O mercado de construção civil está aquecido. Veja alguns dados recentes do setor:

  • Até outubro, mais de 81 mil unidades foram lançadas. O volume foi 6,8% superior ao registrado no mesmo período de 2018.
  • As vendas de novas unidades cresceram 9,8% em comparação com o ano anterior, segundo a Abrainc (Associação Brasileira de Incorporadoras Imobiliárias).
  • Só no mês de outubro, mais de  3 mil novas unidades residenciais foram vendidas – 23,2% a mais que o mesmo mês de 2018.

Os efeitos são sentidos na bolsa de valores. Segundo dados da Economática e do jornal O Estado de S. Paulo, o setor de construção foi o que teve maior retorno (105,8%) na bolsa no ano passado. Os papéis superaram os setores do petróleo e gás (66%), energia elétrica (51%), comércio (40,5%) e intermediários financeiros (20%).

Surfando a onda

Para 2020, a previsão é que ao menos cinco construtoras residenciais façam ofertas iniciais de ações na bolsa de valores.
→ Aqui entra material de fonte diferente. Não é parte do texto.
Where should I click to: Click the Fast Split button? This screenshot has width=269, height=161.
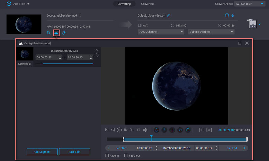point(74,152)
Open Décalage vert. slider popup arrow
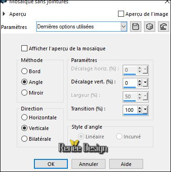 145,83
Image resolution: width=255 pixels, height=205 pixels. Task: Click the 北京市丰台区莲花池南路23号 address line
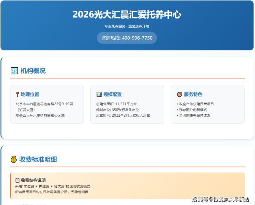[x=44, y=104]
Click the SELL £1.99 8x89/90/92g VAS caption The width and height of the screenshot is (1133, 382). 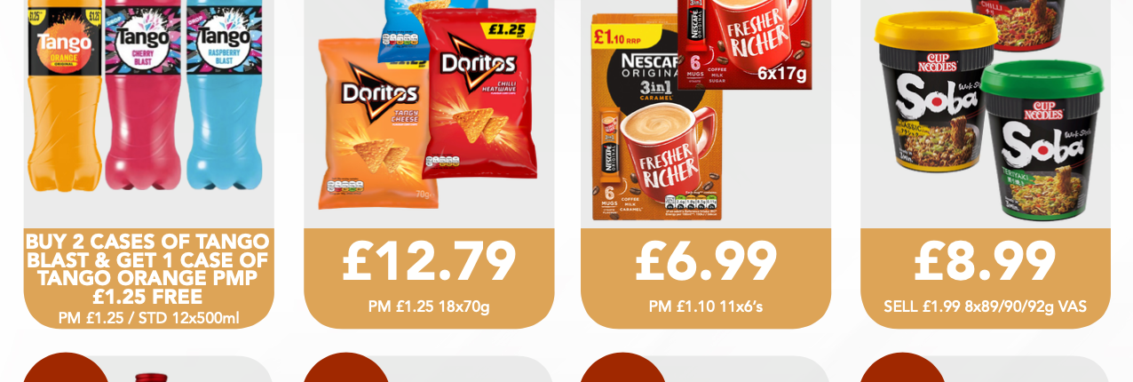pos(985,307)
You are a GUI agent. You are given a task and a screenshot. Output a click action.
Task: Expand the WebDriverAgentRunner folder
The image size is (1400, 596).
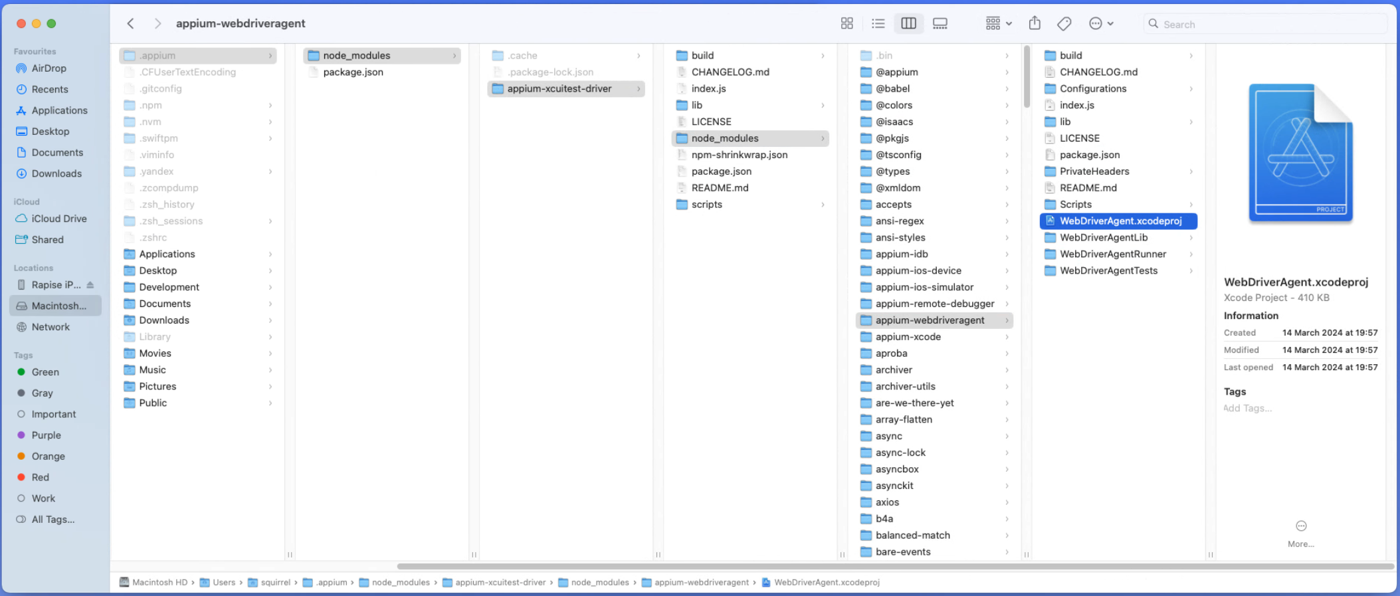[x=1113, y=254]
Juntas, devem movimentar R$ 5 bilhões. As companhias buscam musculatura para acelerarem seus lançamentos.

Em 2020, as construtoras Moura Dubeux e Mit, puxadas pelos juros mais baixos que facilitam financiamentos, já pediram registro para realizarem oferta de ações na CVM (Comissão de Valores Mobiliários).

Um passo antes, e no mesmo caminho, estão Kallas, Cury e You,Inc. As empresas já contrataram sindicatos de bancos contratados para coordenar os processos esperados para o segundo semestre.

A última vez que uma construtora estreou na Bolsa foi em 2009, quando a Direcional abriu capital.

É hora de investir no setor?  É preciso cautela. O cenário é positivo, mas especialistas alertam que muitas das ações de construção podem já ter atingido seu preço de equilíbrio. Na visão do coordenador do laboratório de finanças do Insper, Michel Viriato, “para quem está começando no mercado é sempre melhor acessar esses ativos por meio de fundos”.